How much does your broadband pricing have to increase before it gets to the old double-play or triple-play pricing?

Where is the evidence here it comes? that is the opinion of that person, not fact
 
Thanks for share. it's interesting to hear. I'm also planning to see all the movies that went to theaters. I think I will start with a review of the movies I watched.
yify tv
 
Where is the evidence here it comes? that is the opinion of that person, not fact

I wasn't trying to make a court case- just sharing an article pointing to what I see as a logical outcome as more and more people dump cable/satt for variations of al-a-carte & "cord-cutting."
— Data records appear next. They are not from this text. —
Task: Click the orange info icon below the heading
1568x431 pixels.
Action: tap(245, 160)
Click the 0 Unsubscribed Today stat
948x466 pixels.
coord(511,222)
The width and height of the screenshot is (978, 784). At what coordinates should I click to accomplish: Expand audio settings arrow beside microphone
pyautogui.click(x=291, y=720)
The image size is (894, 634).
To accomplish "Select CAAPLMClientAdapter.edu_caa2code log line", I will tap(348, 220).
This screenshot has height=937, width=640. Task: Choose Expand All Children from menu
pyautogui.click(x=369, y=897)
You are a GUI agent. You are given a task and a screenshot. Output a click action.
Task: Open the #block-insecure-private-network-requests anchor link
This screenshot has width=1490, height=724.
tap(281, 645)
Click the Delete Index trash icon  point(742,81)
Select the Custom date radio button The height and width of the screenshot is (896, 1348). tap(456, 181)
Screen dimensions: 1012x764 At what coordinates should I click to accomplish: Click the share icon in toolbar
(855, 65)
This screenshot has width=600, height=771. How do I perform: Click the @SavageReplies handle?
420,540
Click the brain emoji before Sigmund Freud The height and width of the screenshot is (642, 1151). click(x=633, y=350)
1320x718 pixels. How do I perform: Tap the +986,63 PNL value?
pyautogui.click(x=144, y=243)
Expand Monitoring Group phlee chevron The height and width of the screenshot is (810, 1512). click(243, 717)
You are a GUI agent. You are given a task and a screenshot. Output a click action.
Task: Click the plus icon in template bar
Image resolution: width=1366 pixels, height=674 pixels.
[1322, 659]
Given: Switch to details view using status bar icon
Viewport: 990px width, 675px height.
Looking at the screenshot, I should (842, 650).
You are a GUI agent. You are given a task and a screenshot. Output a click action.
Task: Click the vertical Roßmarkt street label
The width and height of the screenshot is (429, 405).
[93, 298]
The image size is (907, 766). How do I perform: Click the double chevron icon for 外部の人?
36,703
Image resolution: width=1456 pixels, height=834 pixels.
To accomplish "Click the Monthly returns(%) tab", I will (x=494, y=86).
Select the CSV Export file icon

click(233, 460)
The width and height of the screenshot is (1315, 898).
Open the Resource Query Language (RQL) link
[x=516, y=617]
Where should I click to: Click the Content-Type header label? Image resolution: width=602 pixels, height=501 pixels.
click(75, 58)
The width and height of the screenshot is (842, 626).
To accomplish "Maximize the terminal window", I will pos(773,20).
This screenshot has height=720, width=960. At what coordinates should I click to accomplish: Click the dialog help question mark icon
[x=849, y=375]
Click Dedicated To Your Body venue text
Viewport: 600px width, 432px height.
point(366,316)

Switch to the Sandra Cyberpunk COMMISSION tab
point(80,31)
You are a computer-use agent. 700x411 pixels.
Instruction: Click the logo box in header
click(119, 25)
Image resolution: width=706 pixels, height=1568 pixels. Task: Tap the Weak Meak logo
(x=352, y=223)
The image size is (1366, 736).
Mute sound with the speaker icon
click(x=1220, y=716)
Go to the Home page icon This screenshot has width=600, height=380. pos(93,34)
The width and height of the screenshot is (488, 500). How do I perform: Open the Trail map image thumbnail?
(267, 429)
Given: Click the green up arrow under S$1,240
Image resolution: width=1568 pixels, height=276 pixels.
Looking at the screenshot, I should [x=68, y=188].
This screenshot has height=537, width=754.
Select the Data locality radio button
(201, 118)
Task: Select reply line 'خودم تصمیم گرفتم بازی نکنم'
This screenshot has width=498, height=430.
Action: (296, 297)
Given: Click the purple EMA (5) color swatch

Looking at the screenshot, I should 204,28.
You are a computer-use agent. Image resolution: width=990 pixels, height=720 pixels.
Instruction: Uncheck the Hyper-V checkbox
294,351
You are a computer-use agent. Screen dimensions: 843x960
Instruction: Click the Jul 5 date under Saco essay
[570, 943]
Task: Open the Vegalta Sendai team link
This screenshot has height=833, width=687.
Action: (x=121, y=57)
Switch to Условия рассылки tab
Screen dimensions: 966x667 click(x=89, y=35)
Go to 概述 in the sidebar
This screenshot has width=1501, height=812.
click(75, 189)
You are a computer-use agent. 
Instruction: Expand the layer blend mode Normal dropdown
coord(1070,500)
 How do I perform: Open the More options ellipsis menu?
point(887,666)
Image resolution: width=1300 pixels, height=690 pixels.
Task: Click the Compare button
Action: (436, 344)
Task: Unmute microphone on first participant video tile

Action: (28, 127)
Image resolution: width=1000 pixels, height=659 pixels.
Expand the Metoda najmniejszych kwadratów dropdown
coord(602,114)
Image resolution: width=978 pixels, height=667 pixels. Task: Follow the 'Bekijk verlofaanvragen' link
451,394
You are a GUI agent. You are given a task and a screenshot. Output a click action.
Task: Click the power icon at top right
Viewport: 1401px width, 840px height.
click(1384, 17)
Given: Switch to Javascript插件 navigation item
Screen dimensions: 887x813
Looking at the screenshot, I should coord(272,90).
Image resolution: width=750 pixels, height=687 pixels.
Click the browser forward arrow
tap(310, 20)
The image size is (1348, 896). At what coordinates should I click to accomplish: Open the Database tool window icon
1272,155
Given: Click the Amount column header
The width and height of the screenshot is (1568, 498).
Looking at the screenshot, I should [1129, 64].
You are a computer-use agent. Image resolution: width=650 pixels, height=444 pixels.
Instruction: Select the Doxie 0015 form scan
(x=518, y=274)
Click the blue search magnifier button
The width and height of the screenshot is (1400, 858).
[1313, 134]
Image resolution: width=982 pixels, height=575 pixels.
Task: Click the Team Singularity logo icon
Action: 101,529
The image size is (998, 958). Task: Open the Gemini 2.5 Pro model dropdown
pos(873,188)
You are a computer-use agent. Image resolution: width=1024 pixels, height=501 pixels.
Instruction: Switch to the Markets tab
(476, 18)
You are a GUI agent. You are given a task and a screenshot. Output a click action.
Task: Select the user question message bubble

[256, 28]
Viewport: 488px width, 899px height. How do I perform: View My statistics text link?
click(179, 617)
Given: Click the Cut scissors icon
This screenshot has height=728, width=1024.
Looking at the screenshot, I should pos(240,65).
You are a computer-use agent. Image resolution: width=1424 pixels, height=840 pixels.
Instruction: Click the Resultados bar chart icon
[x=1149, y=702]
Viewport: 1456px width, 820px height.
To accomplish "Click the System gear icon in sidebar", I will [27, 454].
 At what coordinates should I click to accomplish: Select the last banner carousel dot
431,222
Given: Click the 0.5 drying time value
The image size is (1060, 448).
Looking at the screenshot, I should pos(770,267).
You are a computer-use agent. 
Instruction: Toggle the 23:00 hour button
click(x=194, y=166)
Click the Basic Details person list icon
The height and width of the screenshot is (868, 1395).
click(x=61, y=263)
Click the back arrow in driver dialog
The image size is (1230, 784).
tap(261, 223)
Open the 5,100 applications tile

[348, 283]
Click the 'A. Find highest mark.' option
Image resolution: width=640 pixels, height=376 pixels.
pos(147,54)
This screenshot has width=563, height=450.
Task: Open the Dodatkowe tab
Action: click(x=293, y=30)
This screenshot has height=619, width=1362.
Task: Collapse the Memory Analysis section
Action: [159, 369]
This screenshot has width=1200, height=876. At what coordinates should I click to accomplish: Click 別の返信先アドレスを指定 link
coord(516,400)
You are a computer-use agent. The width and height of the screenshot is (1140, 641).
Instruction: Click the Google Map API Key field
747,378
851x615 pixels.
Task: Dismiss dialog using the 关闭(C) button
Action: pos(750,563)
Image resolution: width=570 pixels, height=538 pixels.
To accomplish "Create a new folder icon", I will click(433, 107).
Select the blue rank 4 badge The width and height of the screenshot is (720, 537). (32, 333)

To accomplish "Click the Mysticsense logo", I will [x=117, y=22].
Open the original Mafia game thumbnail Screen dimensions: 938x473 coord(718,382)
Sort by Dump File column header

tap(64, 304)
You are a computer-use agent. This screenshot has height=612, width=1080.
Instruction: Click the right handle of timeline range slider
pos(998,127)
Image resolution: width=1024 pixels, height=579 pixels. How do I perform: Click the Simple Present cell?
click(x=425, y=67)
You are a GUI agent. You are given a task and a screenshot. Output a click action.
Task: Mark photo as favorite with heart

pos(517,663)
If I'm big Cable and a new kind of competitor is biting into my cable revenues but those competitors are entirely dependent on my (broadband) pipe to function, I flex the monopoly/duopoly muscle that I have to make up for my losses. There's even precedent: recall when wireless data was tiered to address the problem of 'high bandwidth users," "...like streaming video watchers."

Of course, one can believe whatever they wish, but the logical businessman in me looks at this particular "problem" from their perspective and the answer seems extraordinarily clear. Granted, some "opinion" could be wrong, but then I'll simply toss the ball to anyone reading this thread: if you are in their (cable's) shoes (with the press of your obligation to maximize ROI for your shareholders), what would you do to address this (business revenue) "problem?"

You can't stop Netflix, Hulu, Sling, PSVue, DirecTV, etc from existing. But what's the ONE thing they all have in common that has them ALL 100% dependent on something you own and completely control? Now how can you exploit that complete dependency to address your problem?

Looking at it from as many angles as possible, I don't see any other way for this to go. Just as Apple is free to raise prices on new Apple products, there's no law stopping them from raising prices on their product. Just as their wireless cousins rationalized tiers for "heavy bandwidth users", why can't wired do the same... for the very same reason? It seems an easy case (or just corporate messaging spin) that more and more video streaming demands huge investments (whether real or just spin) in wired broadband solutions to deliver (and keep delivering) all that video. Etc.

But most importantly, where are you going to go? Many have 1 player as broadband provider. Those that may have "competition" of maybe 2 players should take note that BOTH are probably in the cable TV business too. For example, I'm in the latter group with a "choice" between Comcast & AT&T Uverse. Both offer a subscription TV service. Both feel the same pains. Both have the same card to play. Do I believe that if one raises their broadband price for this reasoning, the other will keep their's "as is"? Almost not at all. Instead, I expect both to "evolve" pricing to "get their overall revenues back on track in a changing video consumption environment."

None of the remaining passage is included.